(Stored records)
☆ ☆ ☆

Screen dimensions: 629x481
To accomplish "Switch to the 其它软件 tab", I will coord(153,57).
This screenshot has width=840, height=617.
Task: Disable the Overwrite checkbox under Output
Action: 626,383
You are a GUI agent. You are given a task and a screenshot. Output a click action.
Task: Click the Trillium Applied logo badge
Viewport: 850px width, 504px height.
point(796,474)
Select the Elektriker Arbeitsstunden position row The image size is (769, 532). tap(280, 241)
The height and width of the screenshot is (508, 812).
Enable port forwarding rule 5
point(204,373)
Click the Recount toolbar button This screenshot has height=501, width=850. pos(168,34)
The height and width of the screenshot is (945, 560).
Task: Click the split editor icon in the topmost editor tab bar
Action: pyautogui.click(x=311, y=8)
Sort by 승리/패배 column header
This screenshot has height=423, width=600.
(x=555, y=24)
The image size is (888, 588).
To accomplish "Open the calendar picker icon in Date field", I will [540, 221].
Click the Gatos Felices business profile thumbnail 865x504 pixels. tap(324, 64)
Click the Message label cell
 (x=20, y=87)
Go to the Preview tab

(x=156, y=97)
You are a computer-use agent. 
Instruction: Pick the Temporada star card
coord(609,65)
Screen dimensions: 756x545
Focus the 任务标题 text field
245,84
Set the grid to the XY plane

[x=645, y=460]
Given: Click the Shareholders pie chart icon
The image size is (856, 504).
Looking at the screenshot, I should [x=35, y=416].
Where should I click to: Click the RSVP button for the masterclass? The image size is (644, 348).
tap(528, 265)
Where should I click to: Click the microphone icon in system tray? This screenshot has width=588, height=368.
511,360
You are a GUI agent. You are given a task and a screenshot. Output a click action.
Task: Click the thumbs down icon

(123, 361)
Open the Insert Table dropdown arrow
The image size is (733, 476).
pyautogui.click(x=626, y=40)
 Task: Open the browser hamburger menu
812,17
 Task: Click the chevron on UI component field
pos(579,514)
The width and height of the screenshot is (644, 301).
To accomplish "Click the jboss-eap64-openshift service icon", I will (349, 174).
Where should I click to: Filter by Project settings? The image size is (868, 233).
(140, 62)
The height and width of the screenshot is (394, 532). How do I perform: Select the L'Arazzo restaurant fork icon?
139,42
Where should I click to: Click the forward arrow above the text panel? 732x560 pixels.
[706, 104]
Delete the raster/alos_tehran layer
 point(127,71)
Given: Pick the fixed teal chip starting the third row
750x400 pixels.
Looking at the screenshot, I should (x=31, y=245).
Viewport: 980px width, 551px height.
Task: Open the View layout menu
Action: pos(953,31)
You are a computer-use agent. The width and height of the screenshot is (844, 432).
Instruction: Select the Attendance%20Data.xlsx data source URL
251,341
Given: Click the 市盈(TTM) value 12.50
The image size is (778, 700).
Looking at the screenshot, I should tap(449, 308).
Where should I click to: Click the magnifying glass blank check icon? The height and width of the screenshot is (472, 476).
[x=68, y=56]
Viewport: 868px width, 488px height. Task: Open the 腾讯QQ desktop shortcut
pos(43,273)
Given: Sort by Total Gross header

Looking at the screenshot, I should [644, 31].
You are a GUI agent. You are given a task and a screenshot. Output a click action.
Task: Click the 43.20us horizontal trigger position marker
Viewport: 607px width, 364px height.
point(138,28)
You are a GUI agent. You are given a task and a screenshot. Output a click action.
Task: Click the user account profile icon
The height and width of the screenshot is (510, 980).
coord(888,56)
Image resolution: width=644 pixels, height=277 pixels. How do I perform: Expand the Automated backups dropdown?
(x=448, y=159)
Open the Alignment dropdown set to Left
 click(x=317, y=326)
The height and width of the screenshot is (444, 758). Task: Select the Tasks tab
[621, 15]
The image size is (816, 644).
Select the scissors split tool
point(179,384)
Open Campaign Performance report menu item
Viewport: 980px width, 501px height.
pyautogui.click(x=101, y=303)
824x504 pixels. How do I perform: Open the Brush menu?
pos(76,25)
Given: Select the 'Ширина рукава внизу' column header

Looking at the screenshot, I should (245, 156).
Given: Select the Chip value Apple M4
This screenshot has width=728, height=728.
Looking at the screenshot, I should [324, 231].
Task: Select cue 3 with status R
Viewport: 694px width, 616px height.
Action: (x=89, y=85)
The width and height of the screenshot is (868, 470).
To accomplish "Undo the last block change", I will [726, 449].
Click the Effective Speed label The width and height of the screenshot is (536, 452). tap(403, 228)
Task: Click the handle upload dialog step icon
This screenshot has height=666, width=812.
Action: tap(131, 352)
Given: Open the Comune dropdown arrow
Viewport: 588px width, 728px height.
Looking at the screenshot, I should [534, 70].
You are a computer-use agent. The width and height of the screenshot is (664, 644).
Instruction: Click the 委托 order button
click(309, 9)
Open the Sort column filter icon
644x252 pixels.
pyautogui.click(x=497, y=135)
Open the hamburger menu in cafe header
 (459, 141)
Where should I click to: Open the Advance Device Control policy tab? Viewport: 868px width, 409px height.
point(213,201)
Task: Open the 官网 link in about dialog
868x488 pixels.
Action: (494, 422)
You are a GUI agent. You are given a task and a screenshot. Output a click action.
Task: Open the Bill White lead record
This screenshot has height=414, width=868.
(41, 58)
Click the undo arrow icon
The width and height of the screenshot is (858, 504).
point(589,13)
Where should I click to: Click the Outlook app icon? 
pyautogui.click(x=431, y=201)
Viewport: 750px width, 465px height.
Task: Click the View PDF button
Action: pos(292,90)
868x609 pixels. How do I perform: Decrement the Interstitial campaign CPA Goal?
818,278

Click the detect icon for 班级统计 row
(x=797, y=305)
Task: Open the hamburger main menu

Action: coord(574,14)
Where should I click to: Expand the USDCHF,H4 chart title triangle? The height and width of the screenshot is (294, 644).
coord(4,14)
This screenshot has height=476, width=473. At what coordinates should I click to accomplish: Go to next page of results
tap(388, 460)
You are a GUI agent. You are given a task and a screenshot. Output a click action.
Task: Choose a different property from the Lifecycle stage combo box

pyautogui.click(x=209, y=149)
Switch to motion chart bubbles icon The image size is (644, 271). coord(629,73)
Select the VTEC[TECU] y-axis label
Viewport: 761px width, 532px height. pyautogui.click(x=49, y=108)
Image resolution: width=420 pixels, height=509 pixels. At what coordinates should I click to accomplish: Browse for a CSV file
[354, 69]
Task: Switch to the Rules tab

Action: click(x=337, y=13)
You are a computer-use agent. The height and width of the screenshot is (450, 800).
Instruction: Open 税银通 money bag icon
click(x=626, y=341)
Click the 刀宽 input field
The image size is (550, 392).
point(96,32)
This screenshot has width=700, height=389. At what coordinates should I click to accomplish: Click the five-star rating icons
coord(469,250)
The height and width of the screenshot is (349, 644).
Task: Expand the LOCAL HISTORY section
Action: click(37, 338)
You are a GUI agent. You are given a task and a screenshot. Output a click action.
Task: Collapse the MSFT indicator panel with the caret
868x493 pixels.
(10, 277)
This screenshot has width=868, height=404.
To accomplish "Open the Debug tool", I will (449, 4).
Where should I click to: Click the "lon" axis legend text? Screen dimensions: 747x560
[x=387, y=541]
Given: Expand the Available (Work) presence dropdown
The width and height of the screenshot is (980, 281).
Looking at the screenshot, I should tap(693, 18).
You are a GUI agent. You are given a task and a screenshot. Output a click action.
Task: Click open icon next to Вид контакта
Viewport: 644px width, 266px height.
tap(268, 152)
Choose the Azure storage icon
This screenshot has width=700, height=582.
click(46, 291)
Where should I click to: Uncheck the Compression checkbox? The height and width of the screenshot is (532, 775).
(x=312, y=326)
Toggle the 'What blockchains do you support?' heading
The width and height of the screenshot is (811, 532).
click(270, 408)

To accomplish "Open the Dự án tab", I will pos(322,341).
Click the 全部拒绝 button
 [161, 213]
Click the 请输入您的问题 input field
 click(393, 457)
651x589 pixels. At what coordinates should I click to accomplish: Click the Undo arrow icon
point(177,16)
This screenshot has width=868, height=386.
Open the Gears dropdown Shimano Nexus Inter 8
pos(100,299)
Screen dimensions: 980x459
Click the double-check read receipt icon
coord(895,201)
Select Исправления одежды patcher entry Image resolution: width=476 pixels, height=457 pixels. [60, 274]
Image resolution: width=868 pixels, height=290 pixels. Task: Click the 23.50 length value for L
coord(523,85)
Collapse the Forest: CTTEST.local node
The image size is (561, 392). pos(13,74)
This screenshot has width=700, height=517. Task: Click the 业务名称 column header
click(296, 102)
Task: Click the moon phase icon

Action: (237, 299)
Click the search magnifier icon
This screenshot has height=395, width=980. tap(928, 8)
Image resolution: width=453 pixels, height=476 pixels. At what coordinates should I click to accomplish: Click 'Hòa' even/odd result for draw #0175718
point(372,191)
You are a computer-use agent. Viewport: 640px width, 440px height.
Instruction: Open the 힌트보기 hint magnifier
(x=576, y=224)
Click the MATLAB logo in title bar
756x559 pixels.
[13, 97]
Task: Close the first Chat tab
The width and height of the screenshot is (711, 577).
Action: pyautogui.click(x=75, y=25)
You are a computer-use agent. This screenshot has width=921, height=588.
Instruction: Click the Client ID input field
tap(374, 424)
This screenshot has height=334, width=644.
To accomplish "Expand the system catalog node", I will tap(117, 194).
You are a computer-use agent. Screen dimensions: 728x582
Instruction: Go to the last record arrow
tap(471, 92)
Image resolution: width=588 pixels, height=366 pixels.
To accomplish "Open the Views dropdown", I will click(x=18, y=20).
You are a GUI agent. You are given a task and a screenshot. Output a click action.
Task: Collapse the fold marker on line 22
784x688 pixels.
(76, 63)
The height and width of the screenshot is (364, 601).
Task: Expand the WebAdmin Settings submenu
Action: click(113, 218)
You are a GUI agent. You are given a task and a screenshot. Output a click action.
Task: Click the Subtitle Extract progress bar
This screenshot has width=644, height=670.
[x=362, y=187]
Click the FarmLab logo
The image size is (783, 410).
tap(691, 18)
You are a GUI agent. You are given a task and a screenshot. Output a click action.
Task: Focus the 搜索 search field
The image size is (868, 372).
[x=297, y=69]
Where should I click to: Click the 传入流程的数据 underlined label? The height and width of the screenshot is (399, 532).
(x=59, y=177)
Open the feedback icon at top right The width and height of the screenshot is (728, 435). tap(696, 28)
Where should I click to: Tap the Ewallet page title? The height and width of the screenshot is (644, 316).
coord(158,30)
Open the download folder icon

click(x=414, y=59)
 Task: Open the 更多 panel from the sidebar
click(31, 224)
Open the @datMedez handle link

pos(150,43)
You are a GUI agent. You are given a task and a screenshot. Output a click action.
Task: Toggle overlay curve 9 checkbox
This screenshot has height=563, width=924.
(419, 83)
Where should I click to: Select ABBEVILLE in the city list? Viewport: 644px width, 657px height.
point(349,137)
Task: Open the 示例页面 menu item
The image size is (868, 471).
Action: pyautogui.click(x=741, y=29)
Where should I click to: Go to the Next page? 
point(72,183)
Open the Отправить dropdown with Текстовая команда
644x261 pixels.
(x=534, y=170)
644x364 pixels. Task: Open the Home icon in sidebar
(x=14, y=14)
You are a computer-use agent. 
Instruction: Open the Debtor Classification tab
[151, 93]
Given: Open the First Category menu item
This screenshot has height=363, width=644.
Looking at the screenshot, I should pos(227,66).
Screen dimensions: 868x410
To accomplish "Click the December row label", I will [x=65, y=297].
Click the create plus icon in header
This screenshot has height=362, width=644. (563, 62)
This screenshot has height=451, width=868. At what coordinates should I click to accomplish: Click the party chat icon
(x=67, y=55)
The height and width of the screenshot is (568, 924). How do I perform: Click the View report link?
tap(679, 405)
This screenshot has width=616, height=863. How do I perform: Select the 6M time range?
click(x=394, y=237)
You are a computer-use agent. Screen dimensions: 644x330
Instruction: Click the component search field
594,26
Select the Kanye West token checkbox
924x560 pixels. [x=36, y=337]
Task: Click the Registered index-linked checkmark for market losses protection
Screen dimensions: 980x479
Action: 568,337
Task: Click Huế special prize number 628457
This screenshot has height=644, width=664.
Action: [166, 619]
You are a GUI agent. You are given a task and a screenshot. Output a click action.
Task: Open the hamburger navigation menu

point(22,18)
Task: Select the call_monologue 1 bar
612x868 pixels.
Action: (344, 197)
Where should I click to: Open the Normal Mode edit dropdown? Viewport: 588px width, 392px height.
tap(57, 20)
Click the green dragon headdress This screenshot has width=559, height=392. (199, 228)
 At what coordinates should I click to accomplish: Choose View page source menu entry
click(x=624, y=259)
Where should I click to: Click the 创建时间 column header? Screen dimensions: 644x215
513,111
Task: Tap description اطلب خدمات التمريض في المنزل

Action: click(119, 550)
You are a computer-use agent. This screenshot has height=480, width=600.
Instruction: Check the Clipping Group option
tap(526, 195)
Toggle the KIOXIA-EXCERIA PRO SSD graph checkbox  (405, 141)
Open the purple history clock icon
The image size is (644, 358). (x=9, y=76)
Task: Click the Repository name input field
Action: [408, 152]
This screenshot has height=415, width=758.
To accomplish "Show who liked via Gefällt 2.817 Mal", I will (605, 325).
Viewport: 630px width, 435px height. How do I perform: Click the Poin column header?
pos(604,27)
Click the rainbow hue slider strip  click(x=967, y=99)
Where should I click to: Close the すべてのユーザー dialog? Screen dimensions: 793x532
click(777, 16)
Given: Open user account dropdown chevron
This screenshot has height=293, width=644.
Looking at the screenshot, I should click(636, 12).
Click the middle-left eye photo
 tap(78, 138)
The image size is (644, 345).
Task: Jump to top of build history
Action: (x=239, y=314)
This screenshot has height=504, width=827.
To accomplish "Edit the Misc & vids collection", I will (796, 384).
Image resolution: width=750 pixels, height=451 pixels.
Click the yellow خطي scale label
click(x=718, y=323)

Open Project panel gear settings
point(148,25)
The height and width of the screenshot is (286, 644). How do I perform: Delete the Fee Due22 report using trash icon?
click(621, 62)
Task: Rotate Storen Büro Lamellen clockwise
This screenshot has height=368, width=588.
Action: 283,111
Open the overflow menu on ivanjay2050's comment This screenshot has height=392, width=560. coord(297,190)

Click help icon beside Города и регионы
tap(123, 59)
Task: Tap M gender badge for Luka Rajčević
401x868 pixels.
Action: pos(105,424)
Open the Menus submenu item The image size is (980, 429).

☆ ☆ ☆

# [WORK REQUEST]
Could you write out exactly the lines above, starting at the first one and ending with the line that has "Task: Click the Trillium Applied logo badge"?

# [ANSWER BOX]
Screen dimensions: 629x481
To accomplish "Switch to the 其它软件 tab", I will coord(153,57).
This screenshot has width=840, height=617.
Task: Disable the Overwrite checkbox under Output
Action: 626,383
You are a GUI agent. You are given a task and a screenshot. Output a click action.
Task: Click the Trillium Applied logo badge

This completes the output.